__Work instruction__.
Look through the entries below and report every line that has "agent".
--- Given records Enclosed Below ---
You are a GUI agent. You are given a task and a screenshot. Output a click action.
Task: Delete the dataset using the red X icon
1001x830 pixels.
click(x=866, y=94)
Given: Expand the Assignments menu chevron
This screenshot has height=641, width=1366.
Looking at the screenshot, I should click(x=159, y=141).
--- End of Enclosed Given records ---
--- Given records Enclosed Below ---
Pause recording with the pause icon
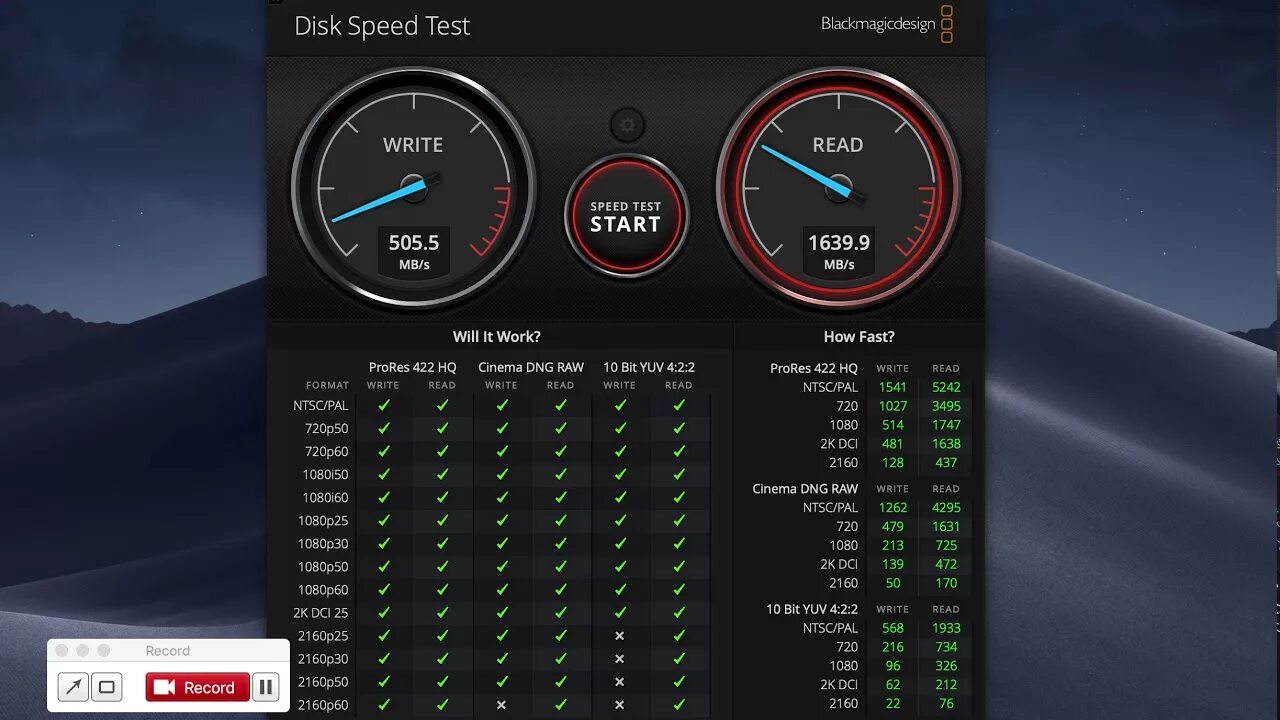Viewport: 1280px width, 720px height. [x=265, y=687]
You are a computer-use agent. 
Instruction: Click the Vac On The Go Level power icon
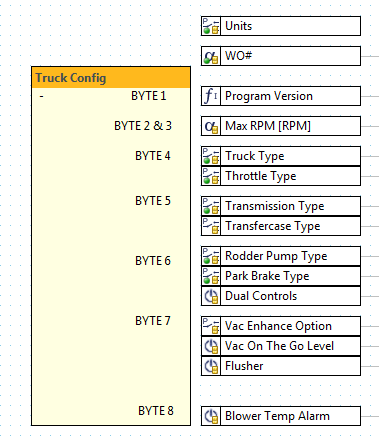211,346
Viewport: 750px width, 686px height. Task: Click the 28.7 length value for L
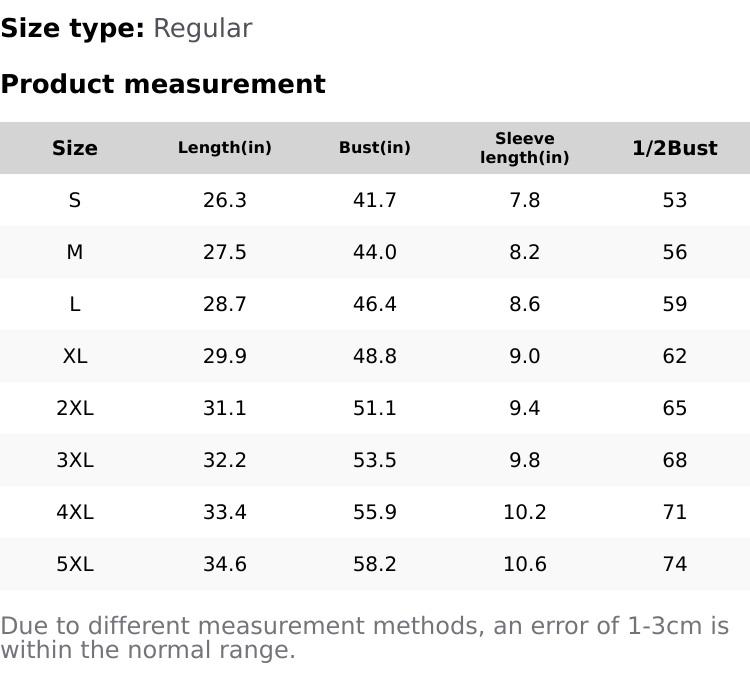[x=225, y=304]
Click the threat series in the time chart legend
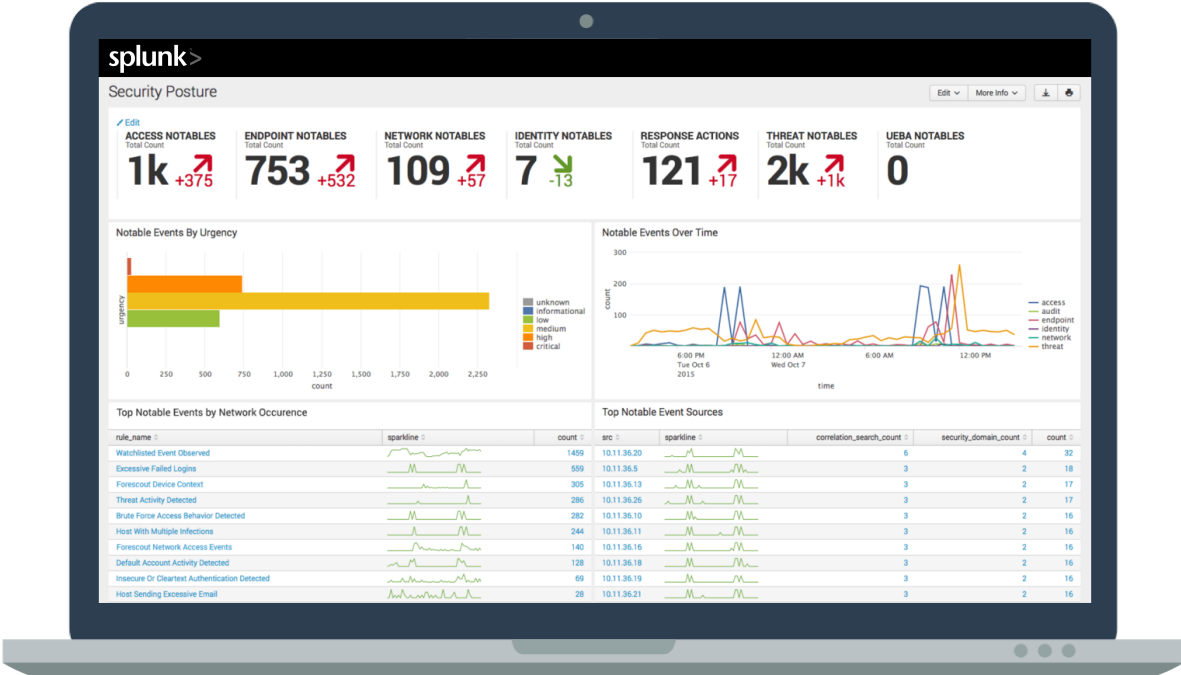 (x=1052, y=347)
--- End of Enclosed Given records ---
__Result of the task__.
You are a GUI agent. You are given a task and a screenshot. Output a click action.
You are a computer-use agent. 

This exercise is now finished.